Illustration: Eniola Odetunde/Axios

Cyber criminal networks and individual opportunists have leveraged the coronavirus crisis to ramp up schemes to defraud businesses, credulous consumers and governments at all levels.

The big picture: This new wave of cyber crime, documented in a series of indictments, public disclosures and statements from U.S. officials, illustrates why the U.S. government sometimes refers to the “big four plus one” of cyber threats.

  • The big four are the traditional quartet of states known for their cyber capabilities: Russia, China, Iran and North Korea.
  • The “plus one” refers to cash-rich and increasingly adept cyber criminal operations that have now earned equal footing with nation-states.

What’s happening: Since the coronavirus crisis exploded domestically in March, U.S. authorities have mobilized to combat a torrent of related cyber crime. The Justice Department and FBI convened a COVID-19 Working Group, which coordinates closely with the U.S. Secret Service, Cybersecurity and Infrastructure Security Agency, and other agencies.

By the numbers: The scope of the problem is overwhelming. By late May, the FBI’s Internet Crime Complaint Center had received 320,000 complaints over the course of the year, compared to roughly 400,000 complaints in all of 2019.

The FBI: The agency has tracked an increase in online and other fraud related to the Paycheck Protection Program (PPP), which gives loans to small businesses to keep employees on the payroll.

  • The FBI has launched nearly 100 investigations into PPP-related fraud that involve $42 million in funds, and it's clawed back $900,000 from fraudsters.
  • But in some cases, cyber criminals have successfully had victims wire funds to international bank accounts shielded from U.S. law enforcement.

The Secret Service: The acute nature of coronavirus-related fraud has led the U.S. Secret Service, which plays a major role in federal cyber crime investigations, to focus on quickly disrupting these schemes and protecting victims, rather than building prosecutable cases against offenders.

  • Investigators are returning to the question of prosecution after these disruptions have taken place, knowing that quick action may have affected their ability to arrest wrongdoers.

Health care targets: Earlier this year, some cyber criminal groups announced that they were suspending their targeting of the health care sector during the coronavirus crisis. But attacks haven’t stopped.

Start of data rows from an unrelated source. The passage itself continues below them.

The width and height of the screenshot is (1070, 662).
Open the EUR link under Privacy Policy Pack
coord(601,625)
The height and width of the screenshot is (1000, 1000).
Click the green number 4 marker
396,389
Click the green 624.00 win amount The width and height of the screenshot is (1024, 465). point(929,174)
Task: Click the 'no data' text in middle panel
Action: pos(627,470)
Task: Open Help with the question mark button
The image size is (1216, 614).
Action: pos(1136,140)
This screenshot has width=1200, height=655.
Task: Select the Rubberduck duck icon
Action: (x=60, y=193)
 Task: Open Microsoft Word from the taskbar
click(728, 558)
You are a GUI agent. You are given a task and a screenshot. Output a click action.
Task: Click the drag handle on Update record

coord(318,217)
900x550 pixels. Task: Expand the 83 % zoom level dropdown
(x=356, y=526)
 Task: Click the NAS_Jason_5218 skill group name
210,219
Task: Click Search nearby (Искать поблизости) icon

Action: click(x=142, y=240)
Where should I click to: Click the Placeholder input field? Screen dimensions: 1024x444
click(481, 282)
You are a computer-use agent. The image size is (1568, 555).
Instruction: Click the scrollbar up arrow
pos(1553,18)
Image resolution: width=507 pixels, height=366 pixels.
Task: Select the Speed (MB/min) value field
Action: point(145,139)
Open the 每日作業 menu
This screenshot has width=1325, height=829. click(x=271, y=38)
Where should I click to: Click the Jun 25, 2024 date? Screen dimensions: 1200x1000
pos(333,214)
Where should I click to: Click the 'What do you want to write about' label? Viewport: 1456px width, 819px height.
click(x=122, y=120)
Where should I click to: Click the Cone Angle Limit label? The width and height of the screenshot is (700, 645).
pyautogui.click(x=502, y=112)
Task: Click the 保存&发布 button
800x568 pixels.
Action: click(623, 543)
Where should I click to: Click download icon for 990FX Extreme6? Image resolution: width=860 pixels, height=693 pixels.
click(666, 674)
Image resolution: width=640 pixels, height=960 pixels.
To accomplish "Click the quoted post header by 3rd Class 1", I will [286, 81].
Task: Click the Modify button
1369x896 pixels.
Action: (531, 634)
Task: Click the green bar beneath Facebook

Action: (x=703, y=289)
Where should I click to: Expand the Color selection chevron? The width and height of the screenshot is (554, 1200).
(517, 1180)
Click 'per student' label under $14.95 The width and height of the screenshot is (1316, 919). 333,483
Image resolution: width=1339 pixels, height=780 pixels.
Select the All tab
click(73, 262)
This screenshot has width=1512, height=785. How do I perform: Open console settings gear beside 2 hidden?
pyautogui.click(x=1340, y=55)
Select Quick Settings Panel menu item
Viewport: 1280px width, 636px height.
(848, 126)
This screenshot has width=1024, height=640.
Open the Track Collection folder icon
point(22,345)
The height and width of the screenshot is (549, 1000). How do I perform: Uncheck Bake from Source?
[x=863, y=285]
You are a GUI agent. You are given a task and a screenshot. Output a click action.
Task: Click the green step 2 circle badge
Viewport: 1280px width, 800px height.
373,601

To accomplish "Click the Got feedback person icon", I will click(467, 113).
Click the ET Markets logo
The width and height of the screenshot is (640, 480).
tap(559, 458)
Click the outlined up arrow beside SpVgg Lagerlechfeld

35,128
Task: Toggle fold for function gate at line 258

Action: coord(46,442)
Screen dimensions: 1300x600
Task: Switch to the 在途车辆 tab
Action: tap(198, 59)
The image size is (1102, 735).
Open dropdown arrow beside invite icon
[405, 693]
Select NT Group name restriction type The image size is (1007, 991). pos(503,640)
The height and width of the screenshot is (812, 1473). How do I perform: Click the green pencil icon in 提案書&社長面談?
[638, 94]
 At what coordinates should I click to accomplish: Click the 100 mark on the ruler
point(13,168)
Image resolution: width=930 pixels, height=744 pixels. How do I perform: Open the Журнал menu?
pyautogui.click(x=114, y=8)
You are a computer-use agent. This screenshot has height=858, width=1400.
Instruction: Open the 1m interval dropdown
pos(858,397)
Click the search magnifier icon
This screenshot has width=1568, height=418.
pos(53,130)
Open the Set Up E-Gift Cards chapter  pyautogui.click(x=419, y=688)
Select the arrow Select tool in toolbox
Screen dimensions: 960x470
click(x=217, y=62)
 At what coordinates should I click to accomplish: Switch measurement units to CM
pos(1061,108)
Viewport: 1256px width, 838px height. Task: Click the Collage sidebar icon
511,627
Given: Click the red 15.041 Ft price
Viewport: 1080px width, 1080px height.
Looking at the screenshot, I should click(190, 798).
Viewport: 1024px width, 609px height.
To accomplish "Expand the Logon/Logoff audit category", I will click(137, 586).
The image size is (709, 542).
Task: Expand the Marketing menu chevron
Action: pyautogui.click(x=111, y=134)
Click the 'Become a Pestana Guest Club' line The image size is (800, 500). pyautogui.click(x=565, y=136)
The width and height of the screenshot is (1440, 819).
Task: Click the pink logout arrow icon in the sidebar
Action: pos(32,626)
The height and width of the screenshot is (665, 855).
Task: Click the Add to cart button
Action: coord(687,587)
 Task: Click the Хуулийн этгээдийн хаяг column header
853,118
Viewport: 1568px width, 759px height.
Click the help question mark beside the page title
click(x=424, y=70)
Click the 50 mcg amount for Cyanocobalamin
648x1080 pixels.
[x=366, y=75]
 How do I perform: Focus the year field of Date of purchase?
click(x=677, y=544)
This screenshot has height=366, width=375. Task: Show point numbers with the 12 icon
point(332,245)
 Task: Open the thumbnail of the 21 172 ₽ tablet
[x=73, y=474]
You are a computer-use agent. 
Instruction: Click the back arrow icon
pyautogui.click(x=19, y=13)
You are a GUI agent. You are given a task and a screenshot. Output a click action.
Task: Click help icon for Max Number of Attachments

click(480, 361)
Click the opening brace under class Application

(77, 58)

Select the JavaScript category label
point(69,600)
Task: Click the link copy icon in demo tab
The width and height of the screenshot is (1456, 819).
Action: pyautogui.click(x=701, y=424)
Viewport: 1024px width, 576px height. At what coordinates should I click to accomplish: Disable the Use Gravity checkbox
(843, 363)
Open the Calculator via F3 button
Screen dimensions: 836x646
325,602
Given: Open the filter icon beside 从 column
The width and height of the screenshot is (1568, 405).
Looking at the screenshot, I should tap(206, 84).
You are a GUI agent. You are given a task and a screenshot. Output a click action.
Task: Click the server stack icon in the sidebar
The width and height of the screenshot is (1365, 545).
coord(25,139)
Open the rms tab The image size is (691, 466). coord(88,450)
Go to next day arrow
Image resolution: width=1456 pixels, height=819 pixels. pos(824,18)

Stimulus targets: Recently, large-scale stimulus fraud has become a major focus for cyber criminal groups.

  • For instance, cyber criminals, aware of U.S. government efforts to prop up consumer spending, have crafted their messages around recent individual payments to taxpayers, with these groups engaging in stimulus-themed spear-phishing campaigns.

PPE targets: Earlier in the outbreak, much coronavirus-related fraud involved the purchase of personal protective equipment (PPE), which cities and states scrambled to acquire in the initial aftermath of the outbreak in the United States.

  • Using middlemen, states and cities made PPE purchases, sometimes worth many millions of dollars, to procure PPE from foreign countries.
  • Price gouging has been common, and sometimes the transactions have been fraudulent — leading the FBI to step in and stop entire bulk purchases. (In some cases, the federal government and U.S. states battled over PPE orders, leading to charges of political intervention.)

The bottom line: The types of attacks and vectors used by cyber criminals haven't changed in the COVID-19 era.

  • These groups still favor business email compromise and ransomware, for example, often via social engineering schemes, but are updating their content to relate to the coronavirus.
  • From 2014 to late 2019, complaints to the FBI regarding business email compromise scams totaled “more than $2.1 billion in actual losses.”